### To do
What is needed here is an exact copy of all the records below.

*** Material provided

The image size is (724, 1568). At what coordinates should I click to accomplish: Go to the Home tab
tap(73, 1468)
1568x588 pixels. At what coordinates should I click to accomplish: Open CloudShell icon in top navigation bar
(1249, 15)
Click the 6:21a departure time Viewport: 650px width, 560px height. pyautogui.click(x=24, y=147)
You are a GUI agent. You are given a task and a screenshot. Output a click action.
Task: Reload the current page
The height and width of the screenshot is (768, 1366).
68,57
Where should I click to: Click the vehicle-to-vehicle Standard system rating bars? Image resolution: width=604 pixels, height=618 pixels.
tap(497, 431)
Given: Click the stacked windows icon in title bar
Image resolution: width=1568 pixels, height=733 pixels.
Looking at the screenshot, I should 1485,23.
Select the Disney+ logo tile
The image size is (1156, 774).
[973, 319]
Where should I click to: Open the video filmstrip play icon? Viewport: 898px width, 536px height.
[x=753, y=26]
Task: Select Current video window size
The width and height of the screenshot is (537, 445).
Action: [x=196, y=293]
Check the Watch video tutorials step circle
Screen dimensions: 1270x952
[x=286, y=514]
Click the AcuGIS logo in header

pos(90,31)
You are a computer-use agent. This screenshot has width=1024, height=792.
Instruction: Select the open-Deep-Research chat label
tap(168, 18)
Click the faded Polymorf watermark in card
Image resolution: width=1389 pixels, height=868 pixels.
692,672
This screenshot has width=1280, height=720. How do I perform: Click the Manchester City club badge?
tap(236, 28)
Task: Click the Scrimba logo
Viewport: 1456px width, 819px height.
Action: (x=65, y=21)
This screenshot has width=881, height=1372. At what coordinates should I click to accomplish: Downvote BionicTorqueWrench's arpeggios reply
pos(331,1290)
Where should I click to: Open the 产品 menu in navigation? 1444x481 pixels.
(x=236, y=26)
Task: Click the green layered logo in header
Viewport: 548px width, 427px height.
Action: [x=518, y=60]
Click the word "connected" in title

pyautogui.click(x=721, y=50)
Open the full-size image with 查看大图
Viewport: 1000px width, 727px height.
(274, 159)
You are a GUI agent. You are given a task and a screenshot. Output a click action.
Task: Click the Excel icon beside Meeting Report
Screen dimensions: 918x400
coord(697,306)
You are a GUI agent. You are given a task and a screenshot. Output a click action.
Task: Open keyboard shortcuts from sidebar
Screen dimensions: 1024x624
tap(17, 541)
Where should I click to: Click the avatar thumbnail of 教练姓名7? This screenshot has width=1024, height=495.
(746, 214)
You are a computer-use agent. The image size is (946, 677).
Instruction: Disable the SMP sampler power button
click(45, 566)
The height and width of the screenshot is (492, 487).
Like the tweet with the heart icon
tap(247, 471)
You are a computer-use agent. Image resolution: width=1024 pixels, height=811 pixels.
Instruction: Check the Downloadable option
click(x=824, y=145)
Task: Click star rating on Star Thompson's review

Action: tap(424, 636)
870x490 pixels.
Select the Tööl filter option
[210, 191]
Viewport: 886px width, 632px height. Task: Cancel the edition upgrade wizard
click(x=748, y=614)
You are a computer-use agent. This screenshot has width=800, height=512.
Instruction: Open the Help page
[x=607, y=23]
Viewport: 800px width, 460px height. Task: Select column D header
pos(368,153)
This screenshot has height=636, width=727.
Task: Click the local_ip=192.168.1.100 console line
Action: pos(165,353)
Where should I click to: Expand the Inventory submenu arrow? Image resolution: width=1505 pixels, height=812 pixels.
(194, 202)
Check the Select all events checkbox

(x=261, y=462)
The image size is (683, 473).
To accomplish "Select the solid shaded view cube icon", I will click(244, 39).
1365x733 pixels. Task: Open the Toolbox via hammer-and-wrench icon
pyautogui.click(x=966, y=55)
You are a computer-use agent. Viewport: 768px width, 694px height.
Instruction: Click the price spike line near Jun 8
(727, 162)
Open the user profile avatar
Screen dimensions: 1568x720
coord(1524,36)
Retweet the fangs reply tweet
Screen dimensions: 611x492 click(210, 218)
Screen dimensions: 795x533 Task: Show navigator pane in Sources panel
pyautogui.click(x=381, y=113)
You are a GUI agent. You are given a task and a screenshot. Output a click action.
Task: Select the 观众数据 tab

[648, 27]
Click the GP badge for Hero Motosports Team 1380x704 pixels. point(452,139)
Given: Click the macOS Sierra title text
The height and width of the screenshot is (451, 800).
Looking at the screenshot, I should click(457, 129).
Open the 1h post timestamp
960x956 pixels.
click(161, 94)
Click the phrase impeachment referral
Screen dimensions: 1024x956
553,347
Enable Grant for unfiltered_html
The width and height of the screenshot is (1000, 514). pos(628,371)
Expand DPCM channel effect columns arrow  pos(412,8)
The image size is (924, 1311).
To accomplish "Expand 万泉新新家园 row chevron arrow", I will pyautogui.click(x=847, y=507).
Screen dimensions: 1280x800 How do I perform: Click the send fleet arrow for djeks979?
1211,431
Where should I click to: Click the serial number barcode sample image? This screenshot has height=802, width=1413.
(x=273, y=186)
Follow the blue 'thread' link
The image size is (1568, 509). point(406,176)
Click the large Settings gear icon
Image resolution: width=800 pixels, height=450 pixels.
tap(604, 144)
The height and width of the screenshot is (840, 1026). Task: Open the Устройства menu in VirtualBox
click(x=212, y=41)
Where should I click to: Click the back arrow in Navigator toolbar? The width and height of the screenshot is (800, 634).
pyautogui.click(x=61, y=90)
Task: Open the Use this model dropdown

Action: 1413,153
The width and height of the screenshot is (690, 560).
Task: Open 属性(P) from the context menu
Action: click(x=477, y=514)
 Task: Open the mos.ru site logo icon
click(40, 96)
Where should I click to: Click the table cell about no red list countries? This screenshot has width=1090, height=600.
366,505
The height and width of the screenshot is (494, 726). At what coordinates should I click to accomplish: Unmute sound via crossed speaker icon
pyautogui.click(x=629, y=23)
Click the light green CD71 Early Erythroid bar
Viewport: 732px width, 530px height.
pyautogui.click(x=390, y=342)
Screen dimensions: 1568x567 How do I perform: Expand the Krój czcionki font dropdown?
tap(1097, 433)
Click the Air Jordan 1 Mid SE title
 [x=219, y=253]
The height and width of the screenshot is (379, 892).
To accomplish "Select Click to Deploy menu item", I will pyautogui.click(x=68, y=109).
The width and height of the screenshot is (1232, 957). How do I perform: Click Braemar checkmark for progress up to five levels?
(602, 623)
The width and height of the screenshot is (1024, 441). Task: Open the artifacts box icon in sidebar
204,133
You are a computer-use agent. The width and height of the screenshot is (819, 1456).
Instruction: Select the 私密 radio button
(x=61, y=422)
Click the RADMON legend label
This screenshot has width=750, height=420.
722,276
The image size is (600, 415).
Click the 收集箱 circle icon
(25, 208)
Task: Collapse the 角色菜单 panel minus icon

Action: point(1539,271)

******

### Your response
The image size is (724, 1568). At what coordinates should I click to accomplish: Go to the Home tab
tap(73, 1468)
1568x588 pixels. At what coordinates should I click to accomplish: Open CloudShell icon in top navigation bar
(1249, 15)
Click the 6:21a departure time Viewport: 650px width, 560px height. pyautogui.click(x=24, y=147)
You are a GUI agent. You are given a task and a screenshot. Output a click action.
Task: Reload the current page
The height and width of the screenshot is (768, 1366).
68,57
Where should I click to: Click the vehicle-to-vehicle Standard system rating bars? Image resolution: width=604 pixels, height=618 pixels.
tap(497, 431)
Given: Click the stacked windows icon in title bar
Image resolution: width=1568 pixels, height=733 pixels.
Looking at the screenshot, I should 1485,23.
Select the Disney+ logo tile
The image size is (1156, 774).
[973, 319]
Where should I click to: Open the video filmstrip play icon? Viewport: 898px width, 536px height.
[x=753, y=26]
Task: Select Current video window size
The width and height of the screenshot is (537, 445).
Action: [x=196, y=293]
Check the Watch video tutorials step circle
Screen dimensions: 1270x952
[x=286, y=514]
Click the AcuGIS logo in header

pos(90,31)
You are a computer-use agent. This screenshot has width=1024, height=792.
Instruction: Select the open-Deep-Research chat label
tap(168, 18)
Click the faded Polymorf watermark in card
Image resolution: width=1389 pixels, height=868 pixels.
692,672
This screenshot has width=1280, height=720. How do I perform: Click the Manchester City club badge?
tap(236, 28)
Task: Click the Scrimba logo
Viewport: 1456px width, 819px height.
Action: (x=65, y=21)
This screenshot has width=881, height=1372. At what coordinates should I click to accomplish: Downvote BionicTorqueWrench's arpeggios reply
pos(331,1290)
Where should I click to: Open the 产品 menu in navigation? 1444x481 pixels.
(x=236, y=26)
Task: Click the green layered logo in header
Viewport: 548px width, 427px height.
Action: [x=518, y=60]
Click the word "connected" in title

pyautogui.click(x=721, y=50)
Open the full-size image with 查看大图
Viewport: 1000px width, 727px height.
(274, 159)
You are a GUI agent. You are given a task and a screenshot. Output a click action.
Task: Click the Excel icon beside Meeting Report
Screen dimensions: 918x400
coord(697,306)
You are a GUI agent. You are given a task and a screenshot. Output a click action.
Task: Open keyboard shortcuts from sidebar
Screen dimensions: 1024x624
tap(17, 541)
Where should I click to: Click the avatar thumbnail of 教练姓名7? This screenshot has width=1024, height=495.
(746, 214)
You are a computer-use agent. The image size is (946, 677).
Instruction: Disable the SMP sampler power button
click(45, 566)
The height and width of the screenshot is (492, 487).
Like the tweet with the heart icon
tap(247, 471)
You are a computer-use agent. Image resolution: width=1024 pixels, height=811 pixels.
Instruction: Check the Downloadable option
click(x=824, y=145)
Task: Click star rating on Star Thompson's review

Action: tap(424, 636)
870x490 pixels.
Select the Tööl filter option
[210, 191]
Viewport: 886px width, 632px height. Task: Cancel the edition upgrade wizard
click(x=748, y=614)
You are a computer-use agent. This screenshot has width=800, height=512.
Instruction: Open the Help page
[x=607, y=23]
Viewport: 800px width, 460px height. Task: Select column D header
pos(368,153)
This screenshot has height=636, width=727.
Task: Click the local_ip=192.168.1.100 console line
Action: pos(165,353)
Where should I click to: Expand the Inventory submenu arrow? Image resolution: width=1505 pixels, height=812 pixels.
(194, 202)
Check the Select all events checkbox

(x=261, y=462)
The image size is (683, 473).
To accomplish "Select the solid shaded view cube icon", I will click(244, 39).
1365x733 pixels. Task: Open the Toolbox via hammer-and-wrench icon
pyautogui.click(x=966, y=55)
You are a computer-use agent. Viewport: 768px width, 694px height.
Instruction: Click the price spike line near Jun 8
(727, 162)
Open the user profile avatar
Screen dimensions: 1568x720
coord(1524,36)
Retweet the fangs reply tweet
Screen dimensions: 611x492 click(210, 218)
Screen dimensions: 795x533 Task: Show navigator pane in Sources panel
pyautogui.click(x=381, y=113)
You are a GUI agent. You are given a task and a screenshot. Output a click action.
Task: Select the 观众数据 tab

[648, 27]
Click the GP badge for Hero Motosports Team 1380x704 pixels. point(452,139)
Given: Click the macOS Sierra title text
The height and width of the screenshot is (451, 800).
Looking at the screenshot, I should click(457, 129).
Open the 1h post timestamp
960x956 pixels.
click(161, 94)
Click the phrase impeachment referral
Screen dimensions: 1024x956
553,347
Enable Grant for unfiltered_html
The width and height of the screenshot is (1000, 514). pos(628,371)
Expand DPCM channel effect columns arrow  pos(412,8)
The image size is (924, 1311).
To accomplish "Expand 万泉新新家园 row chevron arrow", I will pyautogui.click(x=847, y=507).
Screen dimensions: 1280x800 How do I perform: Click the send fleet arrow for djeks979?
1211,431
Where should I click to: Click the serial number barcode sample image? This screenshot has height=802, width=1413.
(x=273, y=186)
Follow the blue 'thread' link
The image size is (1568, 509). point(406,176)
Click the large Settings gear icon
Image resolution: width=800 pixels, height=450 pixels.
tap(604, 144)
The height and width of the screenshot is (840, 1026). Task: Open the Устройства menu in VirtualBox
click(x=212, y=41)
Where should I click to: Click the back arrow in Navigator toolbar? The width and height of the screenshot is (800, 634).
pyautogui.click(x=61, y=90)
Task: Open the Use this model dropdown

Action: 1413,153
The width and height of the screenshot is (690, 560).
Task: Open 属性(P) from the context menu
Action: click(x=477, y=514)
 Task: Open the mos.ru site logo icon
click(40, 96)
Where should I click to: Click the table cell about no red list countries? This screenshot has width=1090, height=600.
366,505
The height and width of the screenshot is (494, 726). At what coordinates should I click to accomplish: Unmute sound via crossed speaker icon
pyautogui.click(x=629, y=23)
Click the light green CD71 Early Erythroid bar
Viewport: 732px width, 530px height.
pyautogui.click(x=390, y=342)
Screen dimensions: 1568x567 How do I perform: Expand the Krój czcionki font dropdown?
tap(1097, 433)
Click the Air Jordan 1 Mid SE title
 [x=219, y=253]
The height and width of the screenshot is (379, 892).
To accomplish "Select Click to Deploy menu item", I will pyautogui.click(x=68, y=109).
The width and height of the screenshot is (1232, 957). How do I perform: Click Braemar checkmark for progress up to five levels?
(602, 623)
The width and height of the screenshot is (1024, 441). Task: Open the artifacts box icon in sidebar
204,133
You are a computer-use agent. The width and height of the screenshot is (819, 1456).
Instruction: Select the 私密 radio button
(x=61, y=422)
Click the RADMON legend label
This screenshot has width=750, height=420.
722,276
The image size is (600, 415).
Click the 收集箱 circle icon
(25, 208)
Task: Collapse the 角色菜单 panel minus icon

Action: point(1539,271)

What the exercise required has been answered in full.